CHAPTER NINETEEN

The Girl’s Story

‘I said are you two all right?’

The man stood above and behind them, silhouetted against the glare. Rosey’s heart was bumping with fear, but when he took a running step down the bank, she gasped with relief. He was a young man, his hair a vivid orange against the grey bush. He was dressed in the usual goldminer’s outfit of moleskins and a checked red cotton shirt, both well-worn from his travels.

‘We’re all right.’ She managed to stagger to her feet, hampered by her sodden clothing. Her trousers were slipping down and she hauled them up, her jacket dragging halfway down her arms. ‘We’d better be on our way,’ she added, not caring how ludicrous it sounded. Although he appeared harmless enough, women—even those dressed as men—did not converse with strange men alone in the bush.

His gaze slid down and his eyes widened. Rosey followed the direction of his stare and realised her shirt was wet and outlining her breasts. She pulled her jacket tight around her, furious with him and herself.

‘I suppose it’s no use me telling you my name is Roddy,’ she said.

He gave her an embarrassed smile. ‘Ah, no. Probably not. Look, I have a camp just over the way,’ he went on. ‘My mate’s been sick and we’ve been resting. You’re welcome to come and have a brew with me, get dry, before you move on. I won’t tell anyone you’re not Roddy,’ he added with a twinkle in his light-blue eyes.

Rosey knew she should refuse. He sounded nice, even rather posh for a miner, but she wasn’t so foolish as to trust a man just because he sounded like a gentleman. But before she could refuse him, Alice was tugging on her arm. ‘Rosey, please.’

She looked down at the girl’s wan, white face and sopping attire and didn’t have the heart to refuse her.

So they followed him back to his camp. It was several yards away from the track, sheltered in the bush, which explained why they hadn’t seen it when they’d passed by. Rosey caught a waft of mutton stew in the distance and tried not to groan aloud.
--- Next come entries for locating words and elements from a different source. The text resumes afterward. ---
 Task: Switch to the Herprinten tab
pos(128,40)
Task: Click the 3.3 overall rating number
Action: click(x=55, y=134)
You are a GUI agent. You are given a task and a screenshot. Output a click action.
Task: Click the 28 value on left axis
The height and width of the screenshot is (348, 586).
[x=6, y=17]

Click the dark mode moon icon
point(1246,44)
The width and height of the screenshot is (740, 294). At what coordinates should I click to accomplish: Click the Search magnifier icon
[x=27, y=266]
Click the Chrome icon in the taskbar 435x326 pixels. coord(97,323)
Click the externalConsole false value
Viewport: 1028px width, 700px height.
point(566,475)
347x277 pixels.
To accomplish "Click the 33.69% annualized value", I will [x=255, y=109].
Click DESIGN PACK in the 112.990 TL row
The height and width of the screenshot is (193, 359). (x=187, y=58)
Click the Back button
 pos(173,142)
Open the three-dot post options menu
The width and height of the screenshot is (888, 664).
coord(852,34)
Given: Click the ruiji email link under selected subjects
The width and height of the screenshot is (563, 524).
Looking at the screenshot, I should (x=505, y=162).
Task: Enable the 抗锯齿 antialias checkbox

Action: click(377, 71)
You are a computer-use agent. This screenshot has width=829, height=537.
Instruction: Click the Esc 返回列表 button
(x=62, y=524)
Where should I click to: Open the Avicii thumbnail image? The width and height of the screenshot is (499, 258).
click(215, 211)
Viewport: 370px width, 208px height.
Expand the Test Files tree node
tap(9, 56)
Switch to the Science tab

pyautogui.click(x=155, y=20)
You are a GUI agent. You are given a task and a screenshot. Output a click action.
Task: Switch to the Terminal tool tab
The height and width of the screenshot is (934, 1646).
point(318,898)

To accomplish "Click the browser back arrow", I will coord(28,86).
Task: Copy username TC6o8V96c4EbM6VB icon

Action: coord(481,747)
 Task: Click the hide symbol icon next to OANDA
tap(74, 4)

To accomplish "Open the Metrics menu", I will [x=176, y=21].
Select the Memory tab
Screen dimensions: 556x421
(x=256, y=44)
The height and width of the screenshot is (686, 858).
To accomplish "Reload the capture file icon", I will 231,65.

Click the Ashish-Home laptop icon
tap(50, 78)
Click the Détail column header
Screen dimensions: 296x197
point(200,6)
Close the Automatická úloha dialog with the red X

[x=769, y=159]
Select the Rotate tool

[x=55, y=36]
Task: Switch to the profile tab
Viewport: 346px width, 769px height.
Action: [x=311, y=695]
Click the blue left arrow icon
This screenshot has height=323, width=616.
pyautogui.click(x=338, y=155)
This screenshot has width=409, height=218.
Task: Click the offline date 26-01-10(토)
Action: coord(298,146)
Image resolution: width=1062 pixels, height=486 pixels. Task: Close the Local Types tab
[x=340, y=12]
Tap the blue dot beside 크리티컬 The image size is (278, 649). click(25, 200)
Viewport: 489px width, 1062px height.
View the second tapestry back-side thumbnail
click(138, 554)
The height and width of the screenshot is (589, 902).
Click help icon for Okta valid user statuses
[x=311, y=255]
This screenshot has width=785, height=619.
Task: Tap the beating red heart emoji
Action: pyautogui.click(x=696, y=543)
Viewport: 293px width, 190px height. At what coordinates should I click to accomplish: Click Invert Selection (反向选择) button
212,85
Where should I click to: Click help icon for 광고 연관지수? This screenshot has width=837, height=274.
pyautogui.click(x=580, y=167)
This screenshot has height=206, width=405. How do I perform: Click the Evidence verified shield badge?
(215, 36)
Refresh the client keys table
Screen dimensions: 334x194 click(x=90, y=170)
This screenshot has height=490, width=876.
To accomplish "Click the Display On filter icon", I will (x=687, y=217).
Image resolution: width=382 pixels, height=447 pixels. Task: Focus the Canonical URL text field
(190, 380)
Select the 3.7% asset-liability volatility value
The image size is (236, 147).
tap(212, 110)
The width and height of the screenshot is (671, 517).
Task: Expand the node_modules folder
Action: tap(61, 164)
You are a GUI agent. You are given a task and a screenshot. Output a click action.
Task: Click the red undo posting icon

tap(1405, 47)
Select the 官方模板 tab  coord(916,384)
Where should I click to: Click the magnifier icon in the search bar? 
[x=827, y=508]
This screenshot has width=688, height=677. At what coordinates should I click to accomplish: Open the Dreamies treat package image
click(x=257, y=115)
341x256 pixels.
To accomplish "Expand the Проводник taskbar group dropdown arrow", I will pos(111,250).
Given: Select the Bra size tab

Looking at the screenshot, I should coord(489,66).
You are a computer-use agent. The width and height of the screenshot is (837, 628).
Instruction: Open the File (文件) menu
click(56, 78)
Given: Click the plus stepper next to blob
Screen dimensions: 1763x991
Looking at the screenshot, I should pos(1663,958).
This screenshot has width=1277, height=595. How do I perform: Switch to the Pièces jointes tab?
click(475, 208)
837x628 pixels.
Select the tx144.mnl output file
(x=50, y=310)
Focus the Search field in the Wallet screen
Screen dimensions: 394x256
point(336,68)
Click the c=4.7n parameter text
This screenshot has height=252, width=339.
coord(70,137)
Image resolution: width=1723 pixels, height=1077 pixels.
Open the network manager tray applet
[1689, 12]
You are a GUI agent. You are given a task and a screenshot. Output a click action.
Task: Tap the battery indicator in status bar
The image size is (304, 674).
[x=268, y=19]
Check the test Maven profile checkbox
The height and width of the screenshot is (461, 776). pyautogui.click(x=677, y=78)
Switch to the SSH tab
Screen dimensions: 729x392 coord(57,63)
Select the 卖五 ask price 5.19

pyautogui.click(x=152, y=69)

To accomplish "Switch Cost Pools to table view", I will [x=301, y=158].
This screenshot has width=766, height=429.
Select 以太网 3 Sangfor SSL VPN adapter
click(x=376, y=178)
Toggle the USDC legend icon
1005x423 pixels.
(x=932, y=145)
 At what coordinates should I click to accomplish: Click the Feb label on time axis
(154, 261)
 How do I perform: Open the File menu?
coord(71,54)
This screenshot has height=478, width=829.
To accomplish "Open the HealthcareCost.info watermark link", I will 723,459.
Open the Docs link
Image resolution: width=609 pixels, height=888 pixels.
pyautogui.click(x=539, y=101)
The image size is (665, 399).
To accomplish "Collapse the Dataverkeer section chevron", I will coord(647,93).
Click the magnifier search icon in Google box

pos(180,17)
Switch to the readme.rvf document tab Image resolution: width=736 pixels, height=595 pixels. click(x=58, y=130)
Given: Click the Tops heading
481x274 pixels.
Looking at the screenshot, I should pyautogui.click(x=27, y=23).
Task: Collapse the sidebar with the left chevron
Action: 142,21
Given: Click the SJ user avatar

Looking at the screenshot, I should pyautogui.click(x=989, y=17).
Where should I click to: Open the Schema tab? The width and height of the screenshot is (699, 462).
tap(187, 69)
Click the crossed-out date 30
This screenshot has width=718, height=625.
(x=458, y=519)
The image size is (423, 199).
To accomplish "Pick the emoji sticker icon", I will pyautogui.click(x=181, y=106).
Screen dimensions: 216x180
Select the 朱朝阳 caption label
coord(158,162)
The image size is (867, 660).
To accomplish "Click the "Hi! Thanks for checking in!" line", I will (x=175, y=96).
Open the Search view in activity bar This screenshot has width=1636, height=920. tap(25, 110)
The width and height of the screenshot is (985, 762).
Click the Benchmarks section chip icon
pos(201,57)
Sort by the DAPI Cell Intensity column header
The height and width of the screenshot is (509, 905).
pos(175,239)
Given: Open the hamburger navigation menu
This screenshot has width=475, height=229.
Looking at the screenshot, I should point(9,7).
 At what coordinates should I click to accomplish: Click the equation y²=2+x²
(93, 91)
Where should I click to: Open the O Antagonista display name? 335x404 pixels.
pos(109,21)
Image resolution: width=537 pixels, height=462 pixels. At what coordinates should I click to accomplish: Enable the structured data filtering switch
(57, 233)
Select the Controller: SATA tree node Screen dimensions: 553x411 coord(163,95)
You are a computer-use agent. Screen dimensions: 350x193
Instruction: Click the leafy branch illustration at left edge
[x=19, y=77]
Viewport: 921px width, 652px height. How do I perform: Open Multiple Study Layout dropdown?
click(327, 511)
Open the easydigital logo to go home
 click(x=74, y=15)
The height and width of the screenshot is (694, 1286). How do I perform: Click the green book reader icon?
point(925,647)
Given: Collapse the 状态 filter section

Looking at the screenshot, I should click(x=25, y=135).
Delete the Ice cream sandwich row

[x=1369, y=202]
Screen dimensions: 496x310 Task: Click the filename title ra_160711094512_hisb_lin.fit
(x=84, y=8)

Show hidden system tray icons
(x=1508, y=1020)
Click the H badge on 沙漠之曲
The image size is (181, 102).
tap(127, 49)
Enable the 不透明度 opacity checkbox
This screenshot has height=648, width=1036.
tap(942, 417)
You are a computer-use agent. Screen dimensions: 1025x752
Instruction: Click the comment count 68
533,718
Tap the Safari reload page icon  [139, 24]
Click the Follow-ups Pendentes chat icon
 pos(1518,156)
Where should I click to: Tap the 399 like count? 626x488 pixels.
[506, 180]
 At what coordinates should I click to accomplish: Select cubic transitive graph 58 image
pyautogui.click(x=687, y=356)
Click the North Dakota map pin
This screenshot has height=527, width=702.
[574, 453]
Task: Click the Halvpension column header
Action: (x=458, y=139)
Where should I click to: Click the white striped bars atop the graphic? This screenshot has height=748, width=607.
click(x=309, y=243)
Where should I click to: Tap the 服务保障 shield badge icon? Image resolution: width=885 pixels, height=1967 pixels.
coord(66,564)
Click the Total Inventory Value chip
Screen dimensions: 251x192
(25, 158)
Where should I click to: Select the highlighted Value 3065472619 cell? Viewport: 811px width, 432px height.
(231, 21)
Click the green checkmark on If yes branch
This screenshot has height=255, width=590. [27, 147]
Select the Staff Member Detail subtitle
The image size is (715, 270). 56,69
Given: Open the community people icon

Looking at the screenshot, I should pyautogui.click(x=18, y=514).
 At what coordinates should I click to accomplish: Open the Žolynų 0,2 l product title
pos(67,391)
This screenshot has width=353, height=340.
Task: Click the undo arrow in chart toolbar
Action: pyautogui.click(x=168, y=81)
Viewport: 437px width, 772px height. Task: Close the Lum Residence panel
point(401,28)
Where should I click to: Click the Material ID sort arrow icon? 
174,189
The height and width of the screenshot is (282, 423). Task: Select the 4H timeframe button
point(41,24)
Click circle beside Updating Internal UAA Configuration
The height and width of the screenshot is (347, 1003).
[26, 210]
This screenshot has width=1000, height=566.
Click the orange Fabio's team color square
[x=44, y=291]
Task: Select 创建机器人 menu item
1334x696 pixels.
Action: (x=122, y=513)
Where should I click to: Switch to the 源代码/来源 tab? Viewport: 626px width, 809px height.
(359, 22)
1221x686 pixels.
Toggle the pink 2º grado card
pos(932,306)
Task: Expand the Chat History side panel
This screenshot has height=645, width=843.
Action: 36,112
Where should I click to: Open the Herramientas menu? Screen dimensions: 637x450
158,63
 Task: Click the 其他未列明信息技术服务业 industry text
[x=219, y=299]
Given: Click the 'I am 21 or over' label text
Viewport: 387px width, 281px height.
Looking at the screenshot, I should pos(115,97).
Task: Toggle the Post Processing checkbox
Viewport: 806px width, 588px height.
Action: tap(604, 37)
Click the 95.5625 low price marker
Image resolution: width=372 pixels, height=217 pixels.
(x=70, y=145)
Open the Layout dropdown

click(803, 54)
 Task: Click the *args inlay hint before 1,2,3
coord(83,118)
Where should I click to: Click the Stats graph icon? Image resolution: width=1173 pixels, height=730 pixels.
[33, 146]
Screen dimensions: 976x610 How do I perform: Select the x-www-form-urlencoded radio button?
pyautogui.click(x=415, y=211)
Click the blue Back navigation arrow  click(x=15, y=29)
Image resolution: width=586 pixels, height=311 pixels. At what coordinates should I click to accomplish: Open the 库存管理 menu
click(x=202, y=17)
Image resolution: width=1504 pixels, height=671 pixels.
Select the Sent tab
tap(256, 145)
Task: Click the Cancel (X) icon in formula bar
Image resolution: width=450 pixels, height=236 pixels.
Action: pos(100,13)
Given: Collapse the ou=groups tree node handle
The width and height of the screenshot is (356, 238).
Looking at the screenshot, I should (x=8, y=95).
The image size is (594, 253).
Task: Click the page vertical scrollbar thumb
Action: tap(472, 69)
‘My name’s Josh Parker,’ he said, with a smile over his shoulder.

It was a nice smile.

‘We’re Mary and Jane Kelly,’ Rosey lied.

‘Hello to you both, Mary and Jane Kelly.’

Rosey found herself admiring the straight line of his back and his wide shoulders. His hair had been cut short but was now long enough to be straggling around his nape. He didn’t have that pale freckly skin that redheads were prone to, and when he smiled his teeth were good. Some women liked a strong jaw or a straight nose, but Rosey was always taken with a good set of teeth.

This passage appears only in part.